PREFERRED QUALIFICATIONS FOR INFORMATION SECURITY ANALYST 2 

• Relevant information security certification(s) in one or more applicable information security domains. 
• Experience in higher education. 
• Enterprise scale project management experience. 

ADDITIONAL PREFERRED QUALIFICATIONS FOR INFORMATION SECURITY ANALYST 3 

• Master’s degree in information security, computer science, information management or related discipline. 
• CISSP/CISA/CISM certification or equivalent. 

APPOINTMENT TERMS

This is a full-time, permanent position. The University offers a competitive salary, and outstanding benefits, including employee and dependent tuition waivers at UConn, and a highly desirable work environment. For additional information regarding benefits visit: https://hr.uconn.edu/health-benefits/.

Other rights, terms, and conditions of employment are contained in the collective bargaining agreement between the University of Connecticut and the University of Connecticut Professional Employees Association (UCPEA).

TERMS AND CONDITIONS OF EMPLOYMENT

Employment of the successful candidate is contingent upon the successful completion of a pre-employment criminal background check.

TO APPLY

Please apply online at https://hr.uconn.edu/jobs, Faculty and Staff Positions, Search #499074 to upload a resume, cover letter, and contact information for three (3) professional references.

This job posting is scheduled to be removed at 11:55 p.m. Eastern time on June 23, 2025. 

All employees are subject to adherence to the State Code of Ethics which may be found at http://www.ct.gov/ethics/site/default.asp.
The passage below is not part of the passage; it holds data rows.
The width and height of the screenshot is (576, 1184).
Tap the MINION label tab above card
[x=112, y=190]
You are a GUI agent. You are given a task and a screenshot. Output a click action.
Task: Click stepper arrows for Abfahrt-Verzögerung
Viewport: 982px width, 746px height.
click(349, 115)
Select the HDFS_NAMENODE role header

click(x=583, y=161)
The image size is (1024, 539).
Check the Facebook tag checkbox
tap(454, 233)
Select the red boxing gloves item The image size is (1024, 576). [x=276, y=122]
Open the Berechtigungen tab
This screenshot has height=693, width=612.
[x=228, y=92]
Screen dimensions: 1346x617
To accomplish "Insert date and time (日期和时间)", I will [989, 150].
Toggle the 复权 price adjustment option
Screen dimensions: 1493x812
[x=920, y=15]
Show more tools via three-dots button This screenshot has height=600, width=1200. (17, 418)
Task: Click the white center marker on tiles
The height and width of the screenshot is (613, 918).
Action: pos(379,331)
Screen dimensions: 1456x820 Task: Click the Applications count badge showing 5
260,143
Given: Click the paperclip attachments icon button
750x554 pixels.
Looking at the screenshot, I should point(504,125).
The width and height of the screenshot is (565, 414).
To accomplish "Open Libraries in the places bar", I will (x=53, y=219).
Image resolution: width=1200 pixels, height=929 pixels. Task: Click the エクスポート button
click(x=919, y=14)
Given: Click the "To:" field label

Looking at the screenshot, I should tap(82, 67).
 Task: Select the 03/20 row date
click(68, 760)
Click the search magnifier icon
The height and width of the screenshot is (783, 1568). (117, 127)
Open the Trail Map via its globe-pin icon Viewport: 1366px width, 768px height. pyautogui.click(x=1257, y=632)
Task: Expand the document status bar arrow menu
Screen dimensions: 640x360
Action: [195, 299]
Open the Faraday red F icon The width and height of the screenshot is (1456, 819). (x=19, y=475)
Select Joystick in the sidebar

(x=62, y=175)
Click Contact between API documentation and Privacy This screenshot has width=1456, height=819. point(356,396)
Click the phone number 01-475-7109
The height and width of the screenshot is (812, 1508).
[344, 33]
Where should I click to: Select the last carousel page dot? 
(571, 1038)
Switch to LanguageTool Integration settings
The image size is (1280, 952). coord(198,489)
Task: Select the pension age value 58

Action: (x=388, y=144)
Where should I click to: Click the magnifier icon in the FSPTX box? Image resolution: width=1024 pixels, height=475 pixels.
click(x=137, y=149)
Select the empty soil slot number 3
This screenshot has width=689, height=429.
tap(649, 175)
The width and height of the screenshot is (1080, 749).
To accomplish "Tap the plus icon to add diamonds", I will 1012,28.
All members of the University of Connecticut are expected to exhibit appreciation of, and contribute to, an inclusive, respectful, and diverse environment for the University community.

The University of Connecticut aspires to create a community built on collaboration and belonging and has actively sought to create an inclusive culture within the workforce.  The success of the University is dependent on the willingness of our diverse employee and student populations to share their rich perspectives and backgrounds in a respectful manner.  This makes it essential for each member of our community to feel secure and welcomed and to thoroughly understand and believe that their ideas are respected by all.  We strongly respect each individual employee’s unique experiences and perspectives and encourage all members of the community to do the same.  All applicants will receive consideration for employment without regard to race, color, religion, gender, gender identity or expression, sexual orientation, national origin, genetics, disability, age, or veteran status.

The University of Connecticut is an AA/EEO Employer.